45 mln rachunków z dostępem do bankowości elektronicznej. telefon wypiera „bank na komputerze”

20 godzin temu

Raport NetB@nk ZBP za III kwartał pokazuje rosnącą liczbę kont z dostępem do bankowości elektronicznej, ale też wyraźny zwrot w stronę aplikacji. Dane Bankier.pl dopowiadają, które banki stoją za wzrostem i gdzie „dostęp” nie oznacza jeszcze aktywnego użycia.

telefon komputer

Raport NetB@nk Związku Banków Polskich wskazuje, iż liczba rachunków klientów indywidualnych z dostępem do bankowości elektronicznej przekroczyła w III kwartale 2025 r. 45,3 mln. Jednocześnie blisko 31,0 mln osób zalogowało się do bankowości elektronicznej co najmniej raz w kwartale.

Najsilniejszy jest jednak ruch w stronę mobilności. Aktywnych użytkowników bankowych aplikacji mobilnych było 26,8 mln, co oznacza wzrost o 2 proc. kwartał do kwartału i o 15 proc. rok do roku.
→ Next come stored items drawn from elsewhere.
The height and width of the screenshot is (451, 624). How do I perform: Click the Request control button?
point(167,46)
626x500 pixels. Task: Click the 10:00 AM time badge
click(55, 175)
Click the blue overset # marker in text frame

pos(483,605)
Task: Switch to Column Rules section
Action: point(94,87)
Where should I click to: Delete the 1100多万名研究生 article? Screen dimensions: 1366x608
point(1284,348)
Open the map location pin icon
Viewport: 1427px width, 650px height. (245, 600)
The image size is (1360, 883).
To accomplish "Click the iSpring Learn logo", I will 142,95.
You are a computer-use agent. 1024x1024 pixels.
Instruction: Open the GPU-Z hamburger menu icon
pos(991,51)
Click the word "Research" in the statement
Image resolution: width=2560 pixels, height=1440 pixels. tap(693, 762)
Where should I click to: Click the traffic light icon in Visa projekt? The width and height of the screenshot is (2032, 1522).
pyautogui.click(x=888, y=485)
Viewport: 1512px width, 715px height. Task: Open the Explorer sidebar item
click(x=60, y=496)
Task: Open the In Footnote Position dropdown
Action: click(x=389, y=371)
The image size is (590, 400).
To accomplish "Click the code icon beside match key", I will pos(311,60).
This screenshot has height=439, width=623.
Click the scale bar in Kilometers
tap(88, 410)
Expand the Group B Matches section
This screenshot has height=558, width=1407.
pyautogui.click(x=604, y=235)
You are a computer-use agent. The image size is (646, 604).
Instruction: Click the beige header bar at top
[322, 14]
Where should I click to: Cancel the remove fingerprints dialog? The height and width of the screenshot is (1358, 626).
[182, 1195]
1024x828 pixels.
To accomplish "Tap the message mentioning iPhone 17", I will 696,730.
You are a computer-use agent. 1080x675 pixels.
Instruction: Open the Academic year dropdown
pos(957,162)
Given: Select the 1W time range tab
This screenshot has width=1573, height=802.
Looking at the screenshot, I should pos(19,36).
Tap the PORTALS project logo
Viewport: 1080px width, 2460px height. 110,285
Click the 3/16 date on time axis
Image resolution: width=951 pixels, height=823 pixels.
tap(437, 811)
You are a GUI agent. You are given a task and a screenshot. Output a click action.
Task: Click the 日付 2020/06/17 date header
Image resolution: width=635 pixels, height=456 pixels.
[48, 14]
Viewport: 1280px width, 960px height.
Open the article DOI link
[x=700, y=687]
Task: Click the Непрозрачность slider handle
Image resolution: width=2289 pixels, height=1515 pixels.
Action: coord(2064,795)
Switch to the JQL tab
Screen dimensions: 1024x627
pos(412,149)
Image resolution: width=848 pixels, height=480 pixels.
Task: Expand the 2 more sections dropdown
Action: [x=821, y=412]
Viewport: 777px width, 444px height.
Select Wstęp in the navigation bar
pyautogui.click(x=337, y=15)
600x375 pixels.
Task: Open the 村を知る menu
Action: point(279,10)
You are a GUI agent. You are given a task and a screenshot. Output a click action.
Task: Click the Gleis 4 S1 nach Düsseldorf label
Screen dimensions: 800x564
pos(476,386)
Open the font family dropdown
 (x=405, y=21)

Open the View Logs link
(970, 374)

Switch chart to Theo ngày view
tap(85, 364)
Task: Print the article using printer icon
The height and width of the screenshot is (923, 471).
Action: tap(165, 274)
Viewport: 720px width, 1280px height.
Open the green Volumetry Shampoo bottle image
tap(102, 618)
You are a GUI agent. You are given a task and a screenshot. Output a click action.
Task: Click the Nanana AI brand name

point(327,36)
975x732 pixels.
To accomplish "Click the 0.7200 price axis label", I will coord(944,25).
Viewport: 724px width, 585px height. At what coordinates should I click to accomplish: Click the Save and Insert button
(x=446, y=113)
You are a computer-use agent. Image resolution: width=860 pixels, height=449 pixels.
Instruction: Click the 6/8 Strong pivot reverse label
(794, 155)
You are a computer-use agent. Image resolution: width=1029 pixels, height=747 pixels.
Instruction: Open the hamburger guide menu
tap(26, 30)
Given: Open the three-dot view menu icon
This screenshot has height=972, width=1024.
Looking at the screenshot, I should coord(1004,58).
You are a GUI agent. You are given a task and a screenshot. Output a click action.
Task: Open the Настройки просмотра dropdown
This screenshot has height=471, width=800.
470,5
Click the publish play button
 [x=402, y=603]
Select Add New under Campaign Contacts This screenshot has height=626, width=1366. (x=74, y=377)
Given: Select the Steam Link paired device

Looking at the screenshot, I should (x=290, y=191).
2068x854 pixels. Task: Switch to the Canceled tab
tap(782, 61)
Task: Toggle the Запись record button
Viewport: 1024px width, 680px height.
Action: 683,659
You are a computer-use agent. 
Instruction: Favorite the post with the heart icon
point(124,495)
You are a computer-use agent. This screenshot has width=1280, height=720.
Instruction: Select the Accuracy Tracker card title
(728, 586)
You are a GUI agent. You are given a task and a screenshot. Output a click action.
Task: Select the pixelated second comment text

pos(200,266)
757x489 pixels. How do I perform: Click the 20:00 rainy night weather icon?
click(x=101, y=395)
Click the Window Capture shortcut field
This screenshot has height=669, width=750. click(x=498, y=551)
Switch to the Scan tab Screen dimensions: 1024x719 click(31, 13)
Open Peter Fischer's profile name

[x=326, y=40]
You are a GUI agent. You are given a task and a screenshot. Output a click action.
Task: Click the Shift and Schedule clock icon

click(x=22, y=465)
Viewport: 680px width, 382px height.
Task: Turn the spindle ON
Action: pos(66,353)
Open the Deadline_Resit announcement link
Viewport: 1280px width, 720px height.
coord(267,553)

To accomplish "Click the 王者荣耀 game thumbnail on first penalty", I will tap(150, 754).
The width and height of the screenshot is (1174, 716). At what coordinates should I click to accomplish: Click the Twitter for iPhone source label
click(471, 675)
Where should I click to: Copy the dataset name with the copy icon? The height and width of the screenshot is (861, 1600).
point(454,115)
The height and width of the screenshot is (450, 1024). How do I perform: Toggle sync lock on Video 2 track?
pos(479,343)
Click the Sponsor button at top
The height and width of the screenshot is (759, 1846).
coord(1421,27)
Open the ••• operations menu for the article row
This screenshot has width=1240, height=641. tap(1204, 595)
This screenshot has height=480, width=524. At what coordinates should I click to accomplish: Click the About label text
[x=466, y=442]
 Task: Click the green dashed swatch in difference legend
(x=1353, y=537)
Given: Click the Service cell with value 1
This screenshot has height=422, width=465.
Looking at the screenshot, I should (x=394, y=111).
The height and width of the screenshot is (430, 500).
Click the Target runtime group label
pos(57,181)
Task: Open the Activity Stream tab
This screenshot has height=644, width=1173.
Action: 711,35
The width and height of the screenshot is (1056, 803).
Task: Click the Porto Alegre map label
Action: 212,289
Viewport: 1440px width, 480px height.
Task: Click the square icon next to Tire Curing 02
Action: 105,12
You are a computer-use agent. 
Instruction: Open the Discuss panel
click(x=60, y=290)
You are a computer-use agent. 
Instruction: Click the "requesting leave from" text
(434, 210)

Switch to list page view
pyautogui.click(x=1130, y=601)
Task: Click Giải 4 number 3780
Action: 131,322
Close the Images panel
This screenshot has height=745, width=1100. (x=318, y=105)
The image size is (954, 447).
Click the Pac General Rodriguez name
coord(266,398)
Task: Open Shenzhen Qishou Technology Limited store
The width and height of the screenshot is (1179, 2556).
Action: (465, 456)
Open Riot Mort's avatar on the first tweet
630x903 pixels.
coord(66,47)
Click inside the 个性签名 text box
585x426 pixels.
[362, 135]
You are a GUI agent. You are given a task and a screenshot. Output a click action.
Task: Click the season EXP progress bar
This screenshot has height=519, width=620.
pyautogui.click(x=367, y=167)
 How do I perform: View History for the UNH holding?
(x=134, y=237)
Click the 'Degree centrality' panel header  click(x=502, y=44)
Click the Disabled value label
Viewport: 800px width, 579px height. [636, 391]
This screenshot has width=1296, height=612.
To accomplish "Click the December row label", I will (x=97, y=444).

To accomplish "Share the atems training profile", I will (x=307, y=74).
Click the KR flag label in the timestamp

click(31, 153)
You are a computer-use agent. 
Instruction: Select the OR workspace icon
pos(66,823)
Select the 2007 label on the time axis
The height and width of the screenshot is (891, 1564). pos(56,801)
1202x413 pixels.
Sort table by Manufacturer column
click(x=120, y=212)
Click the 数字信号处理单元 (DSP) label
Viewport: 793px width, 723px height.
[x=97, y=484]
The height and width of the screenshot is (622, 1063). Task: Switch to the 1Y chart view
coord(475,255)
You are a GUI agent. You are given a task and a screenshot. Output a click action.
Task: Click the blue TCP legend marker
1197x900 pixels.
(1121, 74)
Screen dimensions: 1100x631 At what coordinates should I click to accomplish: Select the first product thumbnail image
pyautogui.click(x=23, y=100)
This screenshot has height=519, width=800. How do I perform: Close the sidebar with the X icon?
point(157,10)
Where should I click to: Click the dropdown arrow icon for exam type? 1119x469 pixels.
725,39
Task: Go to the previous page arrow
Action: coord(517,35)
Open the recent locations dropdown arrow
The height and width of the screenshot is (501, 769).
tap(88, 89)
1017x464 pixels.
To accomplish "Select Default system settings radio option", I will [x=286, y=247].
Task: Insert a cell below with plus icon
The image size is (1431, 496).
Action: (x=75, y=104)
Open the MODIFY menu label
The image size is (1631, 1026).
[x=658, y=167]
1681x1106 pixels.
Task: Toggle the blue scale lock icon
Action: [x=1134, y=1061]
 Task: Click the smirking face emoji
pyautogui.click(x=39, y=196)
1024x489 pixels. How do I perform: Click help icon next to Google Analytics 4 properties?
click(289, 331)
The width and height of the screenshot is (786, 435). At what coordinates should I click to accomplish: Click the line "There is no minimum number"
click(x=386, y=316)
W tym samym czasie spadła liczba osób aktywnie korzystających z bankowości internetowej do 22,5 mln, czyli o 3 proc. mniej niż kwartał wcześniej.

ZBP podkreśla też rosnącą grupę „mobile only”. To 20,0 mln osób, czyli 75 proc. wszystkich aktywnych użytkowników bankowości mobilnej. W praktyce dla coraz większej części klientów aplikacja staje się jedyną „bramą” do banku, a przeglądarka na komputerze traci znaczenie.

Dane Bankier.pl pokazują, jak wygląda to po bankach. W III kwartale najwięcej aktywnych użytkowników bankowości elektronicznej miał PKO Bank Polski (7,71 mln). Dalej były: Bank Pekao (4,07 mln), Santander Bank Polska (3,48 mln), mBank (3,33 mln), ING Bank Śląski (3,30 mln) i Bank Millennium (3,02 mln). Kwartalny przyrost w wartościach bezwzględnych w największym stopniu napędzały cztery największe instytucje z tej listy: PKO BP (+93 tys.), Pekao (+65 tys.), Millennium (+56 tys.) i Santander (+46 tys.).

W szczegółach widać też, iż „dostęp” nie zawsze przekłada się na aktywność. Przy danych ZBP relacja logujących się w kwartale do liczby rachunków z dostępem wynosi około dwóch trzecich, ale po bankach rozpiętość jest dużo większa. Najwyższy udział aktywnych wśród klientów z umową dostępu do bankowości elektronicznej miał Credit Agricole (ok. 83 proc.) oraz mBank (ok. 81 proc.), wysoko były też ING i Santander (ok. 73 i 72 proc.). Na drugim biegunie znalazł się Alior (ok. 31 proc.) oraz Bank Pocztowy (ok. 34 proc.). W Banku Pocztowym aktywność spadła o ok. 8 proc. kwartał do kwartału i o ok. 35 proc. rok do roku. W Aliorze przyrost aktywnych był szybki (+2,6 proc. k/k), ale bardzo duża baza umów sprawia, iż udział aktywnych pozostaje niski.

Mobilność widać też w danych o samych aplikacjach. W III kwartale liderem był PKO BP z 6,26 mln aktywnych użytkowników aplikacji, dalej mBank (3,52 mln), Pekao (3,48 mln) i Santander (3,31 mln). W wielu bankach skala aktywności aplikacji jest już bardzo zbliżona do aktywności całej bankowości elektronicznej, ale w największych przez cały czas widać sporą grupę korzystającą z internetu. W PKO BP aktywnych użytkowników bankowości elektronicznej było o ok. 1,44 mln więcej niż aktywnych użytkowników aplikacji, a w Pekao różnica wyniosła ok. 0,59 mln. W Citi Handlowym przewaga aktywnych kanałów elektronicznych nad aplikacją była dużo mniejsza, ok. 80 tys., co sugeruje, iż internet przez cały czas ma tam widoczną rolę.

W tle raport odnotowuje też spadek liczby komunikatów w Elixir i wzrost wartości rozliczeń w Express Elixir, co pasuje do obrazu coraz bardziej „mobilnych” zachowań klientów.